Les chefs de parti rivalisent d'imagination depuis le début de la campagne électorale pour nous séduire avec notre argent. Les juteux surplus budgétaires du Québec font saliver ceux qui veulent nous diriger.

Dans le cas des libéraux de Philippe Couillard, la valse des milliards a débuté il y a des mois, balançant des années de régime minceur.

La Coalition avenir Québec aurait pu faire le pari que les électeurs sont des gens intelligents et responsables et éviter de tomber dans la surenchère électorale ruineuse. Et non, elle en est à 5 milliards $ de promesses et la campagne est loin d'être terminée.

Le Parti québécois de Jean-François Lisée est le plus raisonnable des partis politiques à ce chapitre et ses promesses sont modestes, à peine 500 millions$. Ce qui est déraisonnable dans le cas du PQ c'est la lourde présence de l'État dans ses propositions.

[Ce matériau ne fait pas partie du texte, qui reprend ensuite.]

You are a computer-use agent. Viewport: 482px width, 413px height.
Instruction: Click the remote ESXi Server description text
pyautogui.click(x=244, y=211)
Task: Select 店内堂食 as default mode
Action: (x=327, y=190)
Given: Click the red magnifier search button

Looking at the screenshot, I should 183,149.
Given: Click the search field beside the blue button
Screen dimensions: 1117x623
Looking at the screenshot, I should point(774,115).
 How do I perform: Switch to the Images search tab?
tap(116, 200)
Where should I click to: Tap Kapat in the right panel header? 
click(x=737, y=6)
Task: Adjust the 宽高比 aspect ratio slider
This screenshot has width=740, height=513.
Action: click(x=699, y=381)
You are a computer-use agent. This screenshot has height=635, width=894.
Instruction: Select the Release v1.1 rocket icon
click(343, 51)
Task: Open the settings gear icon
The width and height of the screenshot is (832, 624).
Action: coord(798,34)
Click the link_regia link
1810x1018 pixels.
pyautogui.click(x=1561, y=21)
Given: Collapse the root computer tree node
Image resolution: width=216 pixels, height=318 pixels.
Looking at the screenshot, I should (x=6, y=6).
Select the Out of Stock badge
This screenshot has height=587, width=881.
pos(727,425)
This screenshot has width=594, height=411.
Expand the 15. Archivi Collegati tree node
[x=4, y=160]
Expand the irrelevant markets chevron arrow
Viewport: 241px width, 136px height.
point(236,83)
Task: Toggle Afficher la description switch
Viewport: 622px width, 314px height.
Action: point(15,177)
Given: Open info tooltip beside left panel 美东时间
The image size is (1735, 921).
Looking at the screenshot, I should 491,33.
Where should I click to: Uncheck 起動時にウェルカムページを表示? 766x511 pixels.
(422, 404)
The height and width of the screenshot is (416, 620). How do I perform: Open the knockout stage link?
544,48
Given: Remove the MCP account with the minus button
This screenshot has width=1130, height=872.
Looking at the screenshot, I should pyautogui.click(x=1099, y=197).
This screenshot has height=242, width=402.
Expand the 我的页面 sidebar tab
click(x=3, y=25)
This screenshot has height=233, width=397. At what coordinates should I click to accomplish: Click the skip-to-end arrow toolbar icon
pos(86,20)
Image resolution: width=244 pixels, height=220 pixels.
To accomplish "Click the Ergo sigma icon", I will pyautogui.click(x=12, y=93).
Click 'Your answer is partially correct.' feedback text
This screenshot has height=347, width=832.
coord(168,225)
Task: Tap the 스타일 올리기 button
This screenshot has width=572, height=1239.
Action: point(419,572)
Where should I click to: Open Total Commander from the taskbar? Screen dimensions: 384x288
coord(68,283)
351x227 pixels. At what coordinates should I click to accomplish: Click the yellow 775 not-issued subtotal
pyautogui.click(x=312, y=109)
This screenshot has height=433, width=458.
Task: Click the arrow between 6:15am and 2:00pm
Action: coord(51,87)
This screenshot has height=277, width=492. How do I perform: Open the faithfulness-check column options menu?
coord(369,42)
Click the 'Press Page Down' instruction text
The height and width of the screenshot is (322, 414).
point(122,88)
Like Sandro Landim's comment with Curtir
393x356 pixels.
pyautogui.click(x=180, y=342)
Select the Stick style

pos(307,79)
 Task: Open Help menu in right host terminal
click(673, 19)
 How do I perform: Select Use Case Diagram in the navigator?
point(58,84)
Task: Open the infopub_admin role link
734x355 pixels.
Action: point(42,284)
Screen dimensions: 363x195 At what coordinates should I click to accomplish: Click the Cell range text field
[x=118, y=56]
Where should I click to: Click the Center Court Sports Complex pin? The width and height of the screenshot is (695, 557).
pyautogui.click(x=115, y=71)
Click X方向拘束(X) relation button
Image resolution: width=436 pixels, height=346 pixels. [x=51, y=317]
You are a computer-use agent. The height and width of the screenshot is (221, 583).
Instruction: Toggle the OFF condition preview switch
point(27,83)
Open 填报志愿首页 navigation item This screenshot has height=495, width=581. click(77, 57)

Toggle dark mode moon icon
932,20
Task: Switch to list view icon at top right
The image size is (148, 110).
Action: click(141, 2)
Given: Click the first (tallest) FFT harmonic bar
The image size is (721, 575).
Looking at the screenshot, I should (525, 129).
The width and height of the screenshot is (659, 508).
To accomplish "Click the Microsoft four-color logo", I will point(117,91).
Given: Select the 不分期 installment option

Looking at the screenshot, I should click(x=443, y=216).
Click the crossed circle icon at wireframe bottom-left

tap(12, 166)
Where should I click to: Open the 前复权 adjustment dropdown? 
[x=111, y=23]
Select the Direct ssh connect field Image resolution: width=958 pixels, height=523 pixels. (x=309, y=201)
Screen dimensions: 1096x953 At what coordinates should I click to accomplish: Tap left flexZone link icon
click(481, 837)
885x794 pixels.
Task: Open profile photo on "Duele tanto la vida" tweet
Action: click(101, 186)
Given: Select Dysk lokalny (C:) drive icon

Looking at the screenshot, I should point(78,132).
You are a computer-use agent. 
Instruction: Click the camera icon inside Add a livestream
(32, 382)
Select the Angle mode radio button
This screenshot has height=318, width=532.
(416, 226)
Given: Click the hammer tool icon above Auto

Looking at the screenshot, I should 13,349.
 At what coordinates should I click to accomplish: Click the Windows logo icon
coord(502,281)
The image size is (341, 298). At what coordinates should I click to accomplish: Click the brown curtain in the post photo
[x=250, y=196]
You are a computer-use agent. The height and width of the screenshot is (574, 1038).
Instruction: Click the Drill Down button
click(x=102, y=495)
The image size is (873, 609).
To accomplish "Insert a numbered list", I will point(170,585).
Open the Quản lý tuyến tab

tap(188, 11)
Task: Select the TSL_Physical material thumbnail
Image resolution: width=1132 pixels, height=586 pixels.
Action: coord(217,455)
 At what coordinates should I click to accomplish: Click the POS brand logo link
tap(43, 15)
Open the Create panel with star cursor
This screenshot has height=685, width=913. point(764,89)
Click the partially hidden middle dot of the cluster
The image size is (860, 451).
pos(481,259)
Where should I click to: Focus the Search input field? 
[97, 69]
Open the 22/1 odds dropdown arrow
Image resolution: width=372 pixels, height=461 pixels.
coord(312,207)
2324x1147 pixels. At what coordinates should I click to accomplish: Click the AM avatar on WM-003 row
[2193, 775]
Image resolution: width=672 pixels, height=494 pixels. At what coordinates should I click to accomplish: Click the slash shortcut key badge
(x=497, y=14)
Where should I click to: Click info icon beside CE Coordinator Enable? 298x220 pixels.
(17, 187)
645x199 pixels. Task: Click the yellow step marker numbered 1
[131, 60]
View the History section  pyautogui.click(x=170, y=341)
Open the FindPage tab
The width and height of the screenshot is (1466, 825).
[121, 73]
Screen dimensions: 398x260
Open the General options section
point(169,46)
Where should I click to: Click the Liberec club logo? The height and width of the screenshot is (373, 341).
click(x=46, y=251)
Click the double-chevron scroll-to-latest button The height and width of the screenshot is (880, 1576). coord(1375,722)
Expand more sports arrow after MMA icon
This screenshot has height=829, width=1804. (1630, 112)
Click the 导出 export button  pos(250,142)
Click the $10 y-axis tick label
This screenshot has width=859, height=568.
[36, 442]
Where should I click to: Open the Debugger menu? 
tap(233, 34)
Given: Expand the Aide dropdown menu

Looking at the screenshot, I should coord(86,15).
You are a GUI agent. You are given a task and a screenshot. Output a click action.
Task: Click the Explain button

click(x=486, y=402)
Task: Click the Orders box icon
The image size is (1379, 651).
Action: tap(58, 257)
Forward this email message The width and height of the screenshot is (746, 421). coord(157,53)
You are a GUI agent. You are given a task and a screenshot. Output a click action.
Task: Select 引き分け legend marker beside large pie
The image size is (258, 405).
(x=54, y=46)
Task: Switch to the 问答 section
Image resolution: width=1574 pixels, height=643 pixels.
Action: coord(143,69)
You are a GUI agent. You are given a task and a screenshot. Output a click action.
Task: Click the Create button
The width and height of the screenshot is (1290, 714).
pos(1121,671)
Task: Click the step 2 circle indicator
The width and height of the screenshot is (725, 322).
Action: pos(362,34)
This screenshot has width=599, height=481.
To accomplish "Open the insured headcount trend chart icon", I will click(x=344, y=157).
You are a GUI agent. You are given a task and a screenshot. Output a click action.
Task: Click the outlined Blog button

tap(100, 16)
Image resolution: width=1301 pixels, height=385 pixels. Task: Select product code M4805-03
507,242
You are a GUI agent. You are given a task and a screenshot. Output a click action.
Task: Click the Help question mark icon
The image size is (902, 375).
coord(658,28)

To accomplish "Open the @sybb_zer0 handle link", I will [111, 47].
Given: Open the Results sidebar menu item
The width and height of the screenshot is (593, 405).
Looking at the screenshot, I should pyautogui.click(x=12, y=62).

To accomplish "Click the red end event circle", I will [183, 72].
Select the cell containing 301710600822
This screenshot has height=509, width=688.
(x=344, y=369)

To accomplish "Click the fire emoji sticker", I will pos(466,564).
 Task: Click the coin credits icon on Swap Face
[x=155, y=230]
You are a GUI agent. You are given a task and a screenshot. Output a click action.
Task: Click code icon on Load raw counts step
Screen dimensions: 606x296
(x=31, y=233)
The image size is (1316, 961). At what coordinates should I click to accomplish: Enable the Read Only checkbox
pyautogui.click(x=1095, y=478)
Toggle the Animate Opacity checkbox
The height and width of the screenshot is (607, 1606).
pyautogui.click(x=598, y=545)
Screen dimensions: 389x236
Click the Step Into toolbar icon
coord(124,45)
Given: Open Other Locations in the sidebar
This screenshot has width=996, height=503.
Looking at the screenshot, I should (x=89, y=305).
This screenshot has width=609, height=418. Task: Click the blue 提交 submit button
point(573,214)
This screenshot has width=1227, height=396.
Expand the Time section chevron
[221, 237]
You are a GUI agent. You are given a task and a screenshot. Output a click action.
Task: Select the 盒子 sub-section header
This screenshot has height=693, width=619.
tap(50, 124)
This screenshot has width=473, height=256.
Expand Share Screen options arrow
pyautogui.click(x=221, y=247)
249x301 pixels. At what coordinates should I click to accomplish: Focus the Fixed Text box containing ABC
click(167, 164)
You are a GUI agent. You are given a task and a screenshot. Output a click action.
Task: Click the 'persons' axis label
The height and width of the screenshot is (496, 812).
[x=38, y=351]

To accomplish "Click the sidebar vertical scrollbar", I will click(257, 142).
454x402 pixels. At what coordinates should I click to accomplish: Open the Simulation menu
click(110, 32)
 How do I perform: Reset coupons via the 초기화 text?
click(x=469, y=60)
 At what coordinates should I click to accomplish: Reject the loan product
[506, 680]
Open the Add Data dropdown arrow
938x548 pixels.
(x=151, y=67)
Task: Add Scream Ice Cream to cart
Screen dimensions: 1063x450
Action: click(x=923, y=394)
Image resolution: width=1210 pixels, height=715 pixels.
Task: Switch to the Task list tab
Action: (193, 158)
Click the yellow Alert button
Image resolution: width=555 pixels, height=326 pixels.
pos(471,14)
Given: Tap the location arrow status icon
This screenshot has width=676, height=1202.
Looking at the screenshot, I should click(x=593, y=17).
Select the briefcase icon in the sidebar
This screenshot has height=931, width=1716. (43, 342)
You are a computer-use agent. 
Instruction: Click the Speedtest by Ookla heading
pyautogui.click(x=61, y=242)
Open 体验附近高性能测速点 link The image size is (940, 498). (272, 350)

Faut-il vraiment que l'État s'invite dans la boite à lunch des enfants ou dans l'achat de matériel scolaire! La responsabilité parentale existe toujours. Lorsque le PQ jongle avec l'idée d'une application, du type Tinder, pour pousser le covoiturage, on divague. Sérieusement Jean-François!

Cette frénésie de dépenses motivée par un clientélisme politique me laisse pantois. Je rêve d'une formation politique qui présenterait une équipe solide avec une seule promesse: nous allons gérer votre argent avec rigueur et vous retourner les sommes colossales, appelées surplus, que nous avons perçues en trop.

On traite plutôt les Québécois comme des naïfs qu'on peut acheter avec leur propre argent.

Je rêve, bien sûr, mais les campagnes électorales doivent servir à ça.